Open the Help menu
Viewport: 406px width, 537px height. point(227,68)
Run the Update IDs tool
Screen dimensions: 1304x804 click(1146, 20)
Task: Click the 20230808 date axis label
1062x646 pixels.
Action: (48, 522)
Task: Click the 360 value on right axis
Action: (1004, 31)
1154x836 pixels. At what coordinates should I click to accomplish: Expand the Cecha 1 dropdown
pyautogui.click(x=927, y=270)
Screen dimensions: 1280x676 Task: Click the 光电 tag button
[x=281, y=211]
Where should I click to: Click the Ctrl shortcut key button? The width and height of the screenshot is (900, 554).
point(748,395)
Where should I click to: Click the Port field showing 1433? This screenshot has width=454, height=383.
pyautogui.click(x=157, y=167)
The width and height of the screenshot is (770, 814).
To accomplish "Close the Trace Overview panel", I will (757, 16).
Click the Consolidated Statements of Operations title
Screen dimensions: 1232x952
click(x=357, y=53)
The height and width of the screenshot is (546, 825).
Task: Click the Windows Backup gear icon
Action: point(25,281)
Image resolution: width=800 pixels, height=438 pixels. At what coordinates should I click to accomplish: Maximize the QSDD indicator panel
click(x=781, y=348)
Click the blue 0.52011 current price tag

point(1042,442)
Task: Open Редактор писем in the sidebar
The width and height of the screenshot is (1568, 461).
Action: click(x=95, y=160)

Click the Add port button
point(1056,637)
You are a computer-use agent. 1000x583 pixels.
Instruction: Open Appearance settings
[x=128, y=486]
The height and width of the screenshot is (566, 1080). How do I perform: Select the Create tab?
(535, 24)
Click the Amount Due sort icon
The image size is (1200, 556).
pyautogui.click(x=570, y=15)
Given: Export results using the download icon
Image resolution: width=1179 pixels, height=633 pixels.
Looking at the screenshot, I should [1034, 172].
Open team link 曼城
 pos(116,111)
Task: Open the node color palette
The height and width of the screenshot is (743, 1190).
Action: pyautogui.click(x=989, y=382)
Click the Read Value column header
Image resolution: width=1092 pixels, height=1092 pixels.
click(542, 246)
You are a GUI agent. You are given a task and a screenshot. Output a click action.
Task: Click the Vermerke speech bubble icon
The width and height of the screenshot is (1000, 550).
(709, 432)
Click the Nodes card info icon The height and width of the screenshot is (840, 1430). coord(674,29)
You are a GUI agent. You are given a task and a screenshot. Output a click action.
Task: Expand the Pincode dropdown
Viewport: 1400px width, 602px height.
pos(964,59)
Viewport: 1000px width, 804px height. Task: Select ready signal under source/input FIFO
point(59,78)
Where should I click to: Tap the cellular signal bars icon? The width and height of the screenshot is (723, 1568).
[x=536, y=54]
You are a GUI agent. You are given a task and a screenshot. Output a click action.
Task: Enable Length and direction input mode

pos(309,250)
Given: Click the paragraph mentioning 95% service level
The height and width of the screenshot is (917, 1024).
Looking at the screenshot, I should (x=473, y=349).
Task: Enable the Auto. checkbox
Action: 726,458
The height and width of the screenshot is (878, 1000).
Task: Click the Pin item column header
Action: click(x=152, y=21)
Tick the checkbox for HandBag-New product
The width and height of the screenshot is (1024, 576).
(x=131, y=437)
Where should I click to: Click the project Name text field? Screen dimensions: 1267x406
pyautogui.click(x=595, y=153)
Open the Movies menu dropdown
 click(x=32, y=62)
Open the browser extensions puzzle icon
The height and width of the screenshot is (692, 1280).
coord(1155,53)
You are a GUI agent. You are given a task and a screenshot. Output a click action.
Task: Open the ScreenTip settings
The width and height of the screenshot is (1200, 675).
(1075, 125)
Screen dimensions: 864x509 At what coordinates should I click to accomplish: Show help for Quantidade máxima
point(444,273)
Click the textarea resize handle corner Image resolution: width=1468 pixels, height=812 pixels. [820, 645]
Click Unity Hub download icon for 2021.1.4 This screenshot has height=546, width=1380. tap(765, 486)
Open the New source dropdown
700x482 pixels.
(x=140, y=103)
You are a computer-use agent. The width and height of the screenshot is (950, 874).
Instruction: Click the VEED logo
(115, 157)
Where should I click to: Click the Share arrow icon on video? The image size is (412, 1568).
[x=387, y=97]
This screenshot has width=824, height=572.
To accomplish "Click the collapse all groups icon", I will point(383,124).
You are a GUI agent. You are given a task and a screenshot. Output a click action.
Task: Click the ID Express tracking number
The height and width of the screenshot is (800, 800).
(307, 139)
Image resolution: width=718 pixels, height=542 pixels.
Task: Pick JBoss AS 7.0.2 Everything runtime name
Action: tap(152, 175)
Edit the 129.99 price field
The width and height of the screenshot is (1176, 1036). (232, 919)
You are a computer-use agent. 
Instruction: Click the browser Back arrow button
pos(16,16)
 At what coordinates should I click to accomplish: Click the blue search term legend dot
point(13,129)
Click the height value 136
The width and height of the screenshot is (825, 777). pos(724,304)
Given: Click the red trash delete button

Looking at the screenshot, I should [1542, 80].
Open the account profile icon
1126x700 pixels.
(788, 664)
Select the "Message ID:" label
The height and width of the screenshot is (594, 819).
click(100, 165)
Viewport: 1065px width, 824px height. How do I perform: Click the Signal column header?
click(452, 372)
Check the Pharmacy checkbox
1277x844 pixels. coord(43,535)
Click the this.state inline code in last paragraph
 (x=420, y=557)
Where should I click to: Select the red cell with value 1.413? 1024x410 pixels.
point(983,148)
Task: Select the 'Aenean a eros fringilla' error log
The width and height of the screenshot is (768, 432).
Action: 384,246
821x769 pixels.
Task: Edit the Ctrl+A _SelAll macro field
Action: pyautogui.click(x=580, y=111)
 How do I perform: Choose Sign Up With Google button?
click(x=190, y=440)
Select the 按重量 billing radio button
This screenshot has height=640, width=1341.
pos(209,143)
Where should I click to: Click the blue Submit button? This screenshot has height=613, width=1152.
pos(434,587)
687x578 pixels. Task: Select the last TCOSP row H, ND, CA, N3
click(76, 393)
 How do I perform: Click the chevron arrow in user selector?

================================

• _WHAT TO DO_:
Copy here each line of the preceding records with "computer" in it.

• _ANSWER TO THIS EXERCISE_:
You are a computer-use agent. 1000x583 pixels.
You are a computer-use agent. The width and height of the screenshot is (950, 874).
You are a computer-use agent. 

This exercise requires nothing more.